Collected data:
- - -

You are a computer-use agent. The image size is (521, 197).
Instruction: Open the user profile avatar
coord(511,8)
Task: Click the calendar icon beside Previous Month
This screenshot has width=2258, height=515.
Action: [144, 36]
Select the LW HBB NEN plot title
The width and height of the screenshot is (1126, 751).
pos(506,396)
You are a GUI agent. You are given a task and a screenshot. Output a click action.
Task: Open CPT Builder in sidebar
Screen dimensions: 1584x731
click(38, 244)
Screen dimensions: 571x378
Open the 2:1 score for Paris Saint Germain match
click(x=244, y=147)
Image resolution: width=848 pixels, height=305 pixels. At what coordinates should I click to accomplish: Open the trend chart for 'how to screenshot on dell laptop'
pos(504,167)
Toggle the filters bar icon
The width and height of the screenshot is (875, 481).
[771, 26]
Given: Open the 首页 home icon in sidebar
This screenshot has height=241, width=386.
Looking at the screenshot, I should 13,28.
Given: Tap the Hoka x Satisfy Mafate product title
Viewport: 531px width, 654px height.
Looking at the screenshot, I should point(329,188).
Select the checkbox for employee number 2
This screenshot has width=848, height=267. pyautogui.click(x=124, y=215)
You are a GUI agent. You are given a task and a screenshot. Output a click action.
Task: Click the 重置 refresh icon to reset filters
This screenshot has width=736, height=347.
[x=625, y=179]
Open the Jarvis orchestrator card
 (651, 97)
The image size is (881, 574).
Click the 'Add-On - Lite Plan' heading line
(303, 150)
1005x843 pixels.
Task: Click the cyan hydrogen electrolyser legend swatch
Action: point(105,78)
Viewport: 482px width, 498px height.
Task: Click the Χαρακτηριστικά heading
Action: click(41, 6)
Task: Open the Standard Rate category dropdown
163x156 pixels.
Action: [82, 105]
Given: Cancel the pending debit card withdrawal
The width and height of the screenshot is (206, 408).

- - -

> _Exercise instructions_
Look back at the entries above and repeat, unchanged, every line from the line holding "This screenshot has width=2258, height=515." through the line holding "Task: Open CPT Builder in sidebar".

> _Response_
This screenshot has width=2258, height=515.
Action: [144, 36]
Select the LW HBB NEN plot title
The width and height of the screenshot is (1126, 751).
pos(506,396)
You are a GUI agent. You are given a task and a screenshot. Output a click action.
Task: Open CPT Builder in sidebar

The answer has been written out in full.